Objetivo da tarefa = Na reportagem sobre a Restoque, que porcentagem das encomendas das intermediárias pertencia às grifes, segundo a estimativa dos agentes do MTE?

Texto de leitura =
Calça da Le Lis Blanc produzida em condições degradantes. Foto: Anali
Dupré
Por Guilherme Zocchio
São Paulo (SP) - Livinston Bauermeister, diretor da Restoque, grupo
proprietário das marcas Le lis Blanc e Bourgeis Bohême (Bo.Bô), negou em sessão
nesta tarde na Assembléia Legislativa do Estado de São Paulo (Alesp), que a
empresa tenha se aproveitado de trabalho escravo. Ele foi convocado pela
Comissão de Direitos Humanos da casa a dar explicações sobre o resgate
realizado em junho de 28 pessoas em condições análogas às de escravos
produzindo peças das duas grifes.
Os costureiros, todos bolivianos,
viviam em condições degradantes, estavam sujeitos a jornadas de trabalho
exaustivas e servidão por dívida. Segundo fiscais do Ministério do Trabalho e
Emprego (MTE) que realizaram a operação, além de submetidos à escravidão, todos
foram vítimas de tráfico internacional de pessoas. Entre os resgatados estava
uma garota de 16 anos.
O representante da Restoque
minimizou a responsabilidade da empresa destacando que as oficinas nas quais
foram flagradas as irregularidades eram “quarteirizadas” – vendiam a produção
para intermediárias, que, por sua vez, repassavam ao grupo. “A Restoque jamais
se beneficiou deste tipo de exploração. Exigimos de nossos fornecedores que
cumpram a legislação trabalhista”, declarou o diretor da Restoque durante a
audiência. “Dois de nossos fornecedores romperam nosso contrato de trabalho sem
o nosso conhecimento. Soubemos do fato a partir de notificação do Ministério do
Trabalho”, completou.
Apesar da negativa, segundo os
agentes do MTE, não há dúvidas sobre o papel da Restoque na exploração de
escravidão.“A ação decorreu de um acúmulo de provas e evidências recolhidas por
uma auditoria do MTE que levaram à necessidade de investigação sobre a cadeia
produtiva da Restoque”, afirmou o auditor fiscal Luís Alexandre Faria, presente
na audiência pública.
Não só foi caracterizada
terceirização da atividade fim, o que por si só já configura a responsabilidade
do grupo, como também nesse caso ficou evidente a ligação direta da empresa com
a organização da linha de produção, de acordo com a fiscalização. “Infelizmente a opção do setor têxtil no
Estado de São Paulo é a de utilizar de trabalhadores em situação vulnerável,
imigrantes, sem lhes garantir seus direitos mínimos”, comentou o fiscal.
Cadeias produtivas
“Entendemos que existe responsabilidade porque
há um controle de qualidade sobre as peças produzidas, mas uma cegueira
deliberada sobre as condições de trabalho presentes na cadeia de produção da
empresa”, reforçou o integrante do Ministério Público do Trabalho (MPT), o
procurador Tiago Muniz Cavalcanti. Conforme constatou a fiscalização, toda
cadeia produtiva estava baseada em encomendas da Restoque. Os agentes do MTE
estimam que 90% das encomendas das intermediárias pertenciam às grifes e que
100% da produção das oficinas era de peças da marca.

Informações da fonte =
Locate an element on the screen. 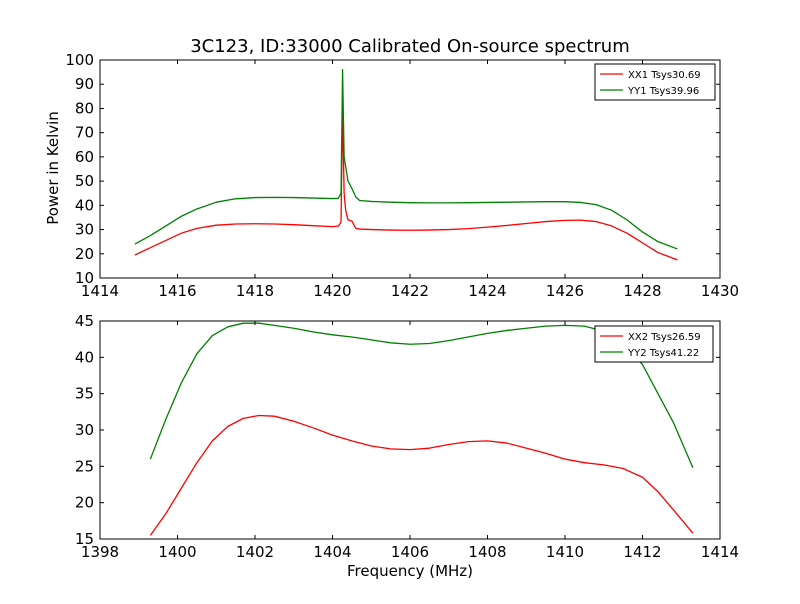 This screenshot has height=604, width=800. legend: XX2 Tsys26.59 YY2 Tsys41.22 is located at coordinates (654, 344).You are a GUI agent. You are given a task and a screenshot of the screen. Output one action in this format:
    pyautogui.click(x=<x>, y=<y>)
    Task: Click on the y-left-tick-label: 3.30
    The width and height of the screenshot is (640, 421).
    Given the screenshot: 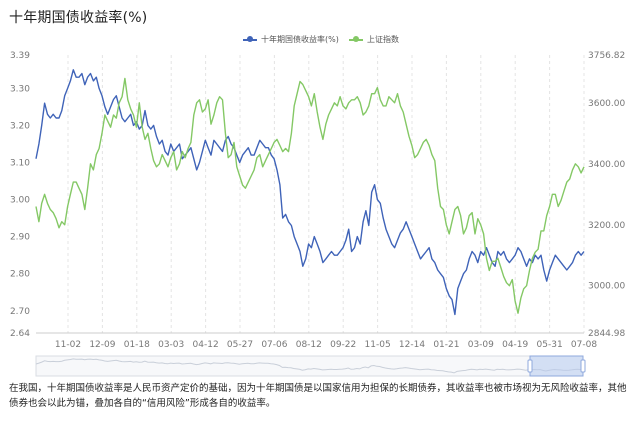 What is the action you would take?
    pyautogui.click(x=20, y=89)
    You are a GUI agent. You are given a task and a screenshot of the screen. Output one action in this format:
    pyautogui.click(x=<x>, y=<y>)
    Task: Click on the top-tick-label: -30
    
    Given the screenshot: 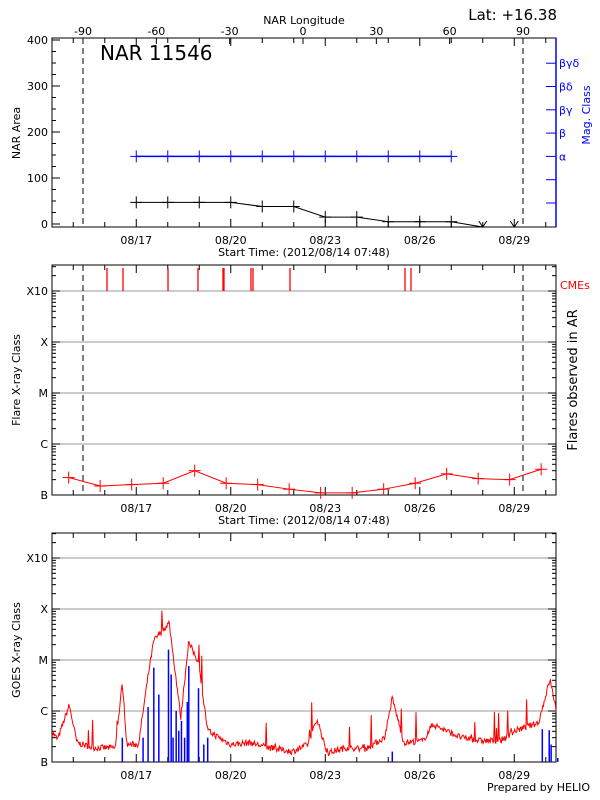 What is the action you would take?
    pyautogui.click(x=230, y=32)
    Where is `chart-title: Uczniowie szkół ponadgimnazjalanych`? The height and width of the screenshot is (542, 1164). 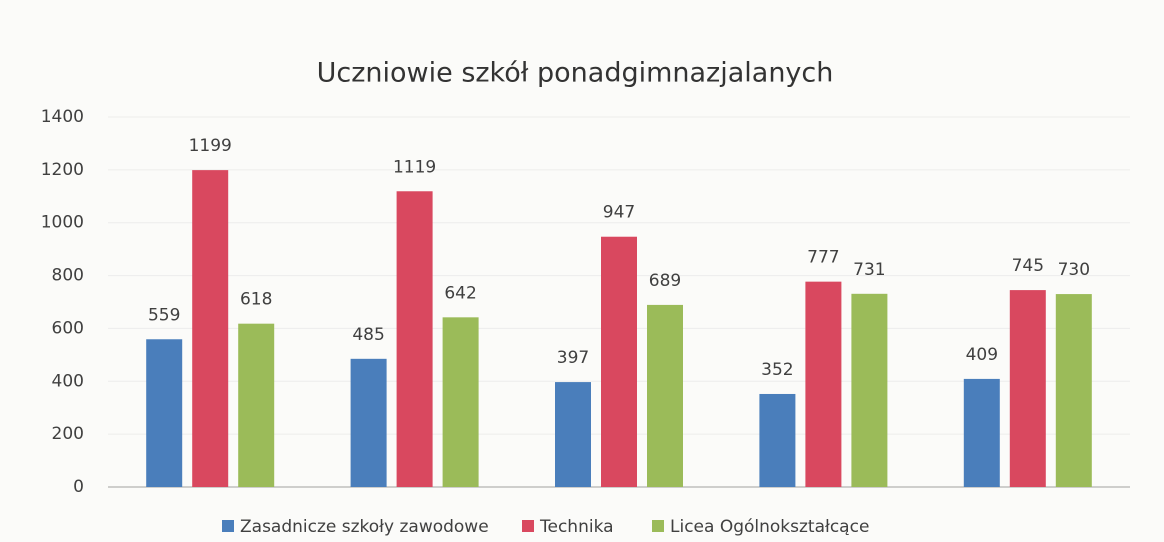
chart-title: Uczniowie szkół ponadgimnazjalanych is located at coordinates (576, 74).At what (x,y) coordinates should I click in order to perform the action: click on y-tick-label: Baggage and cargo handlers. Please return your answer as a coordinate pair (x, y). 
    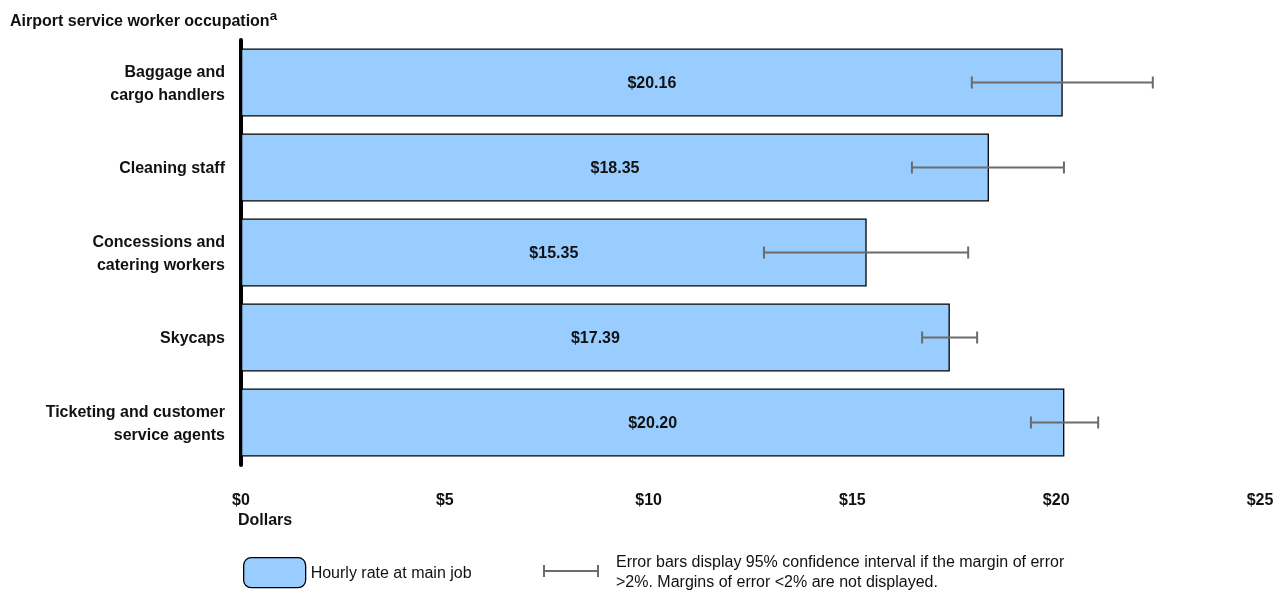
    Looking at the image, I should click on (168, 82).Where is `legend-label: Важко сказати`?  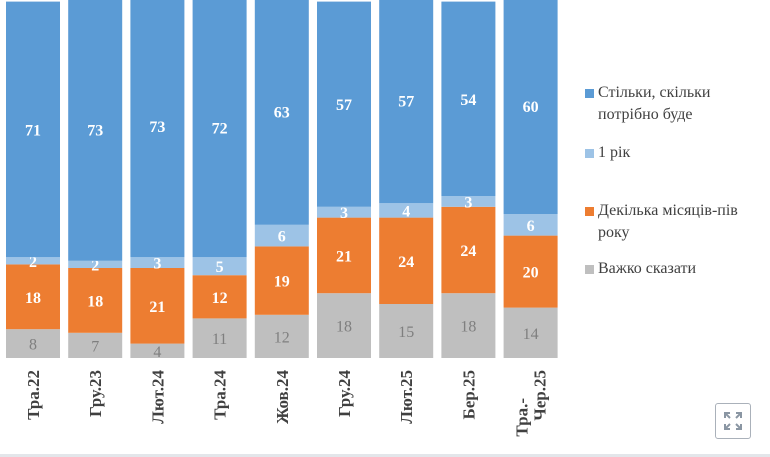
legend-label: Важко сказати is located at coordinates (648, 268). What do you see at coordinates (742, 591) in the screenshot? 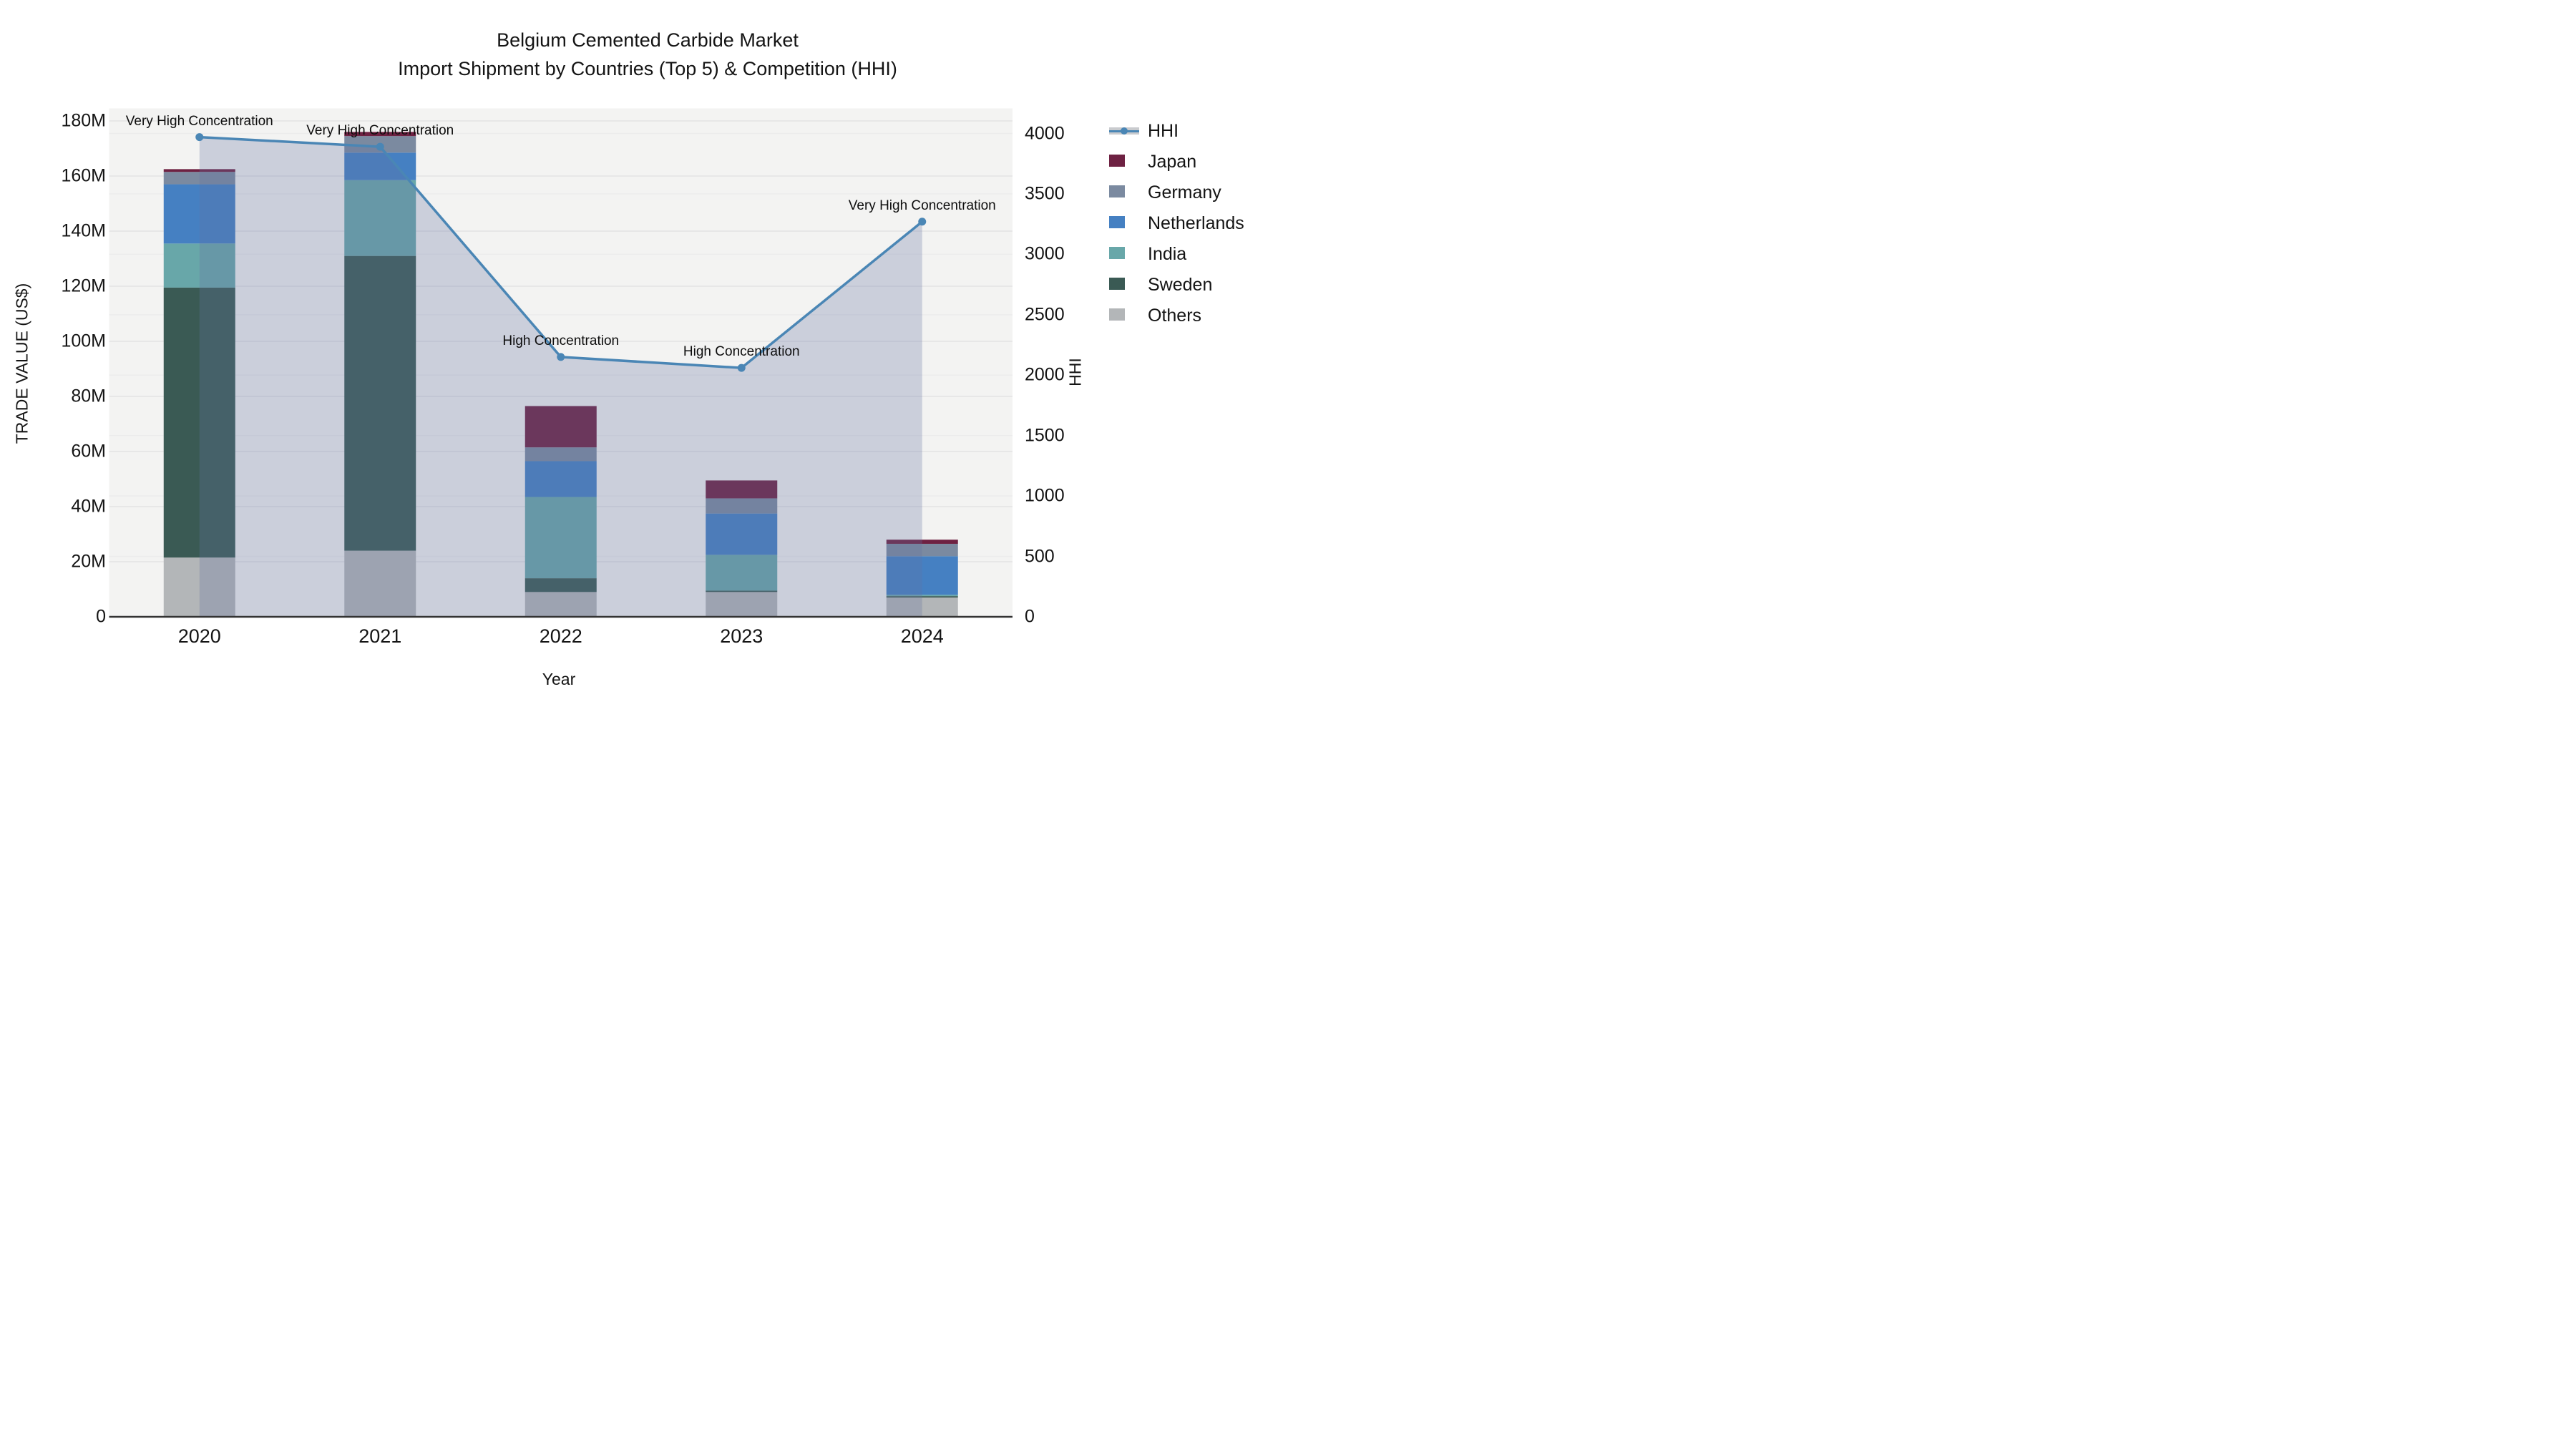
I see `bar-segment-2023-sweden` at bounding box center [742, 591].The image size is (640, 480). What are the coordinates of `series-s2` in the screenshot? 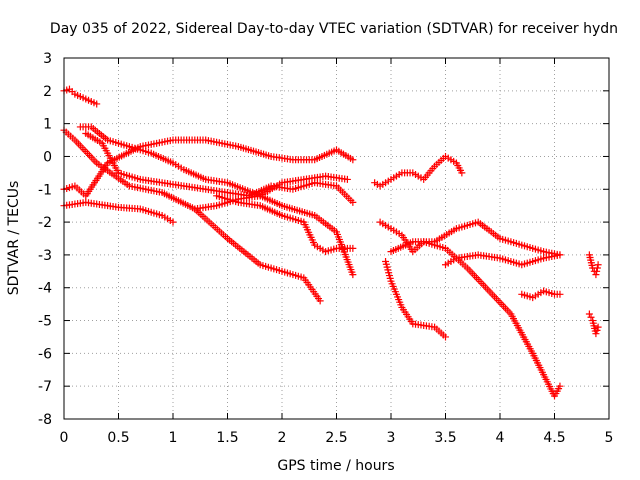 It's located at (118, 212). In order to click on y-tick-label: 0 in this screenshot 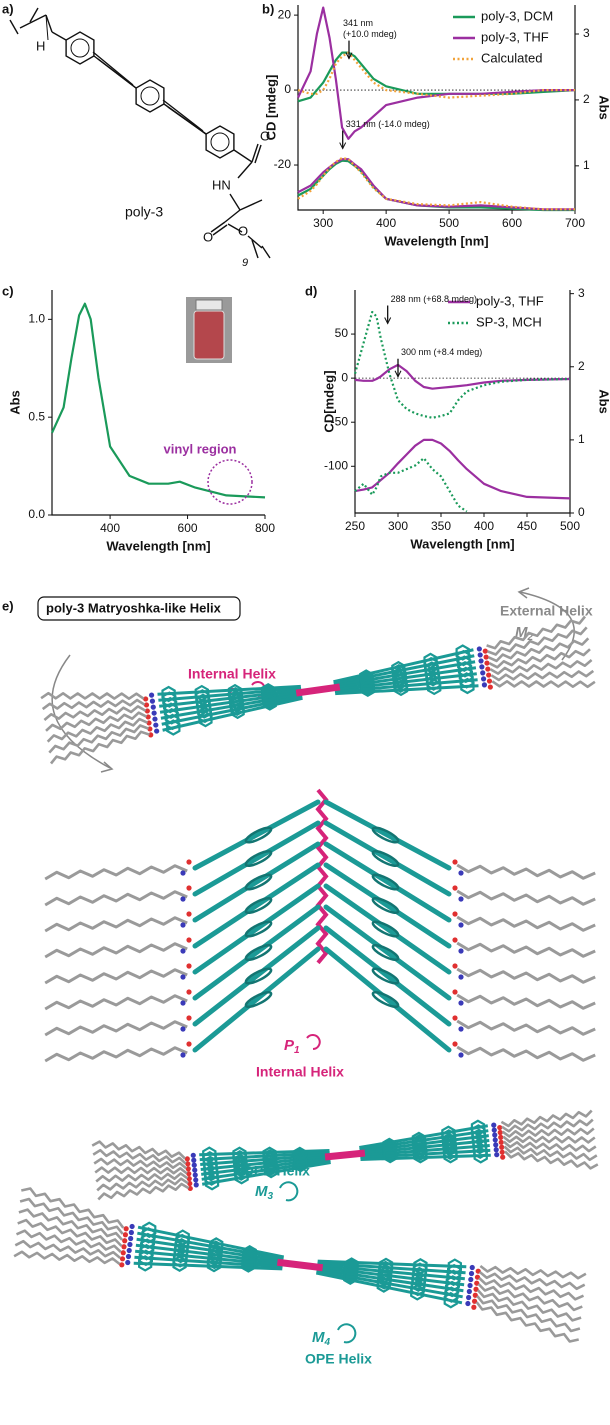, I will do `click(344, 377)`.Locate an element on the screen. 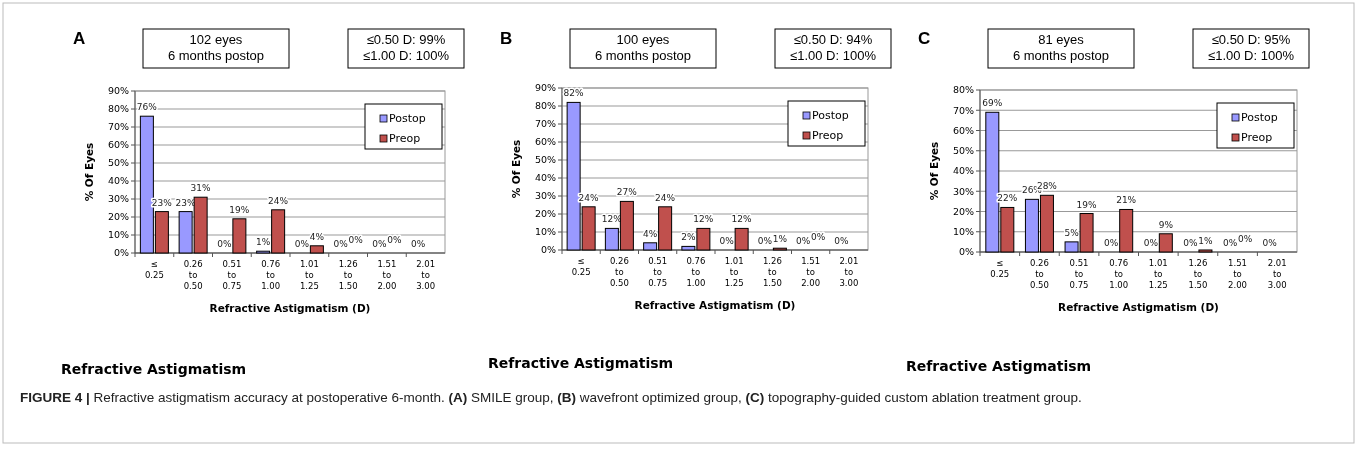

Resultado do exercício = 90% das encomendas.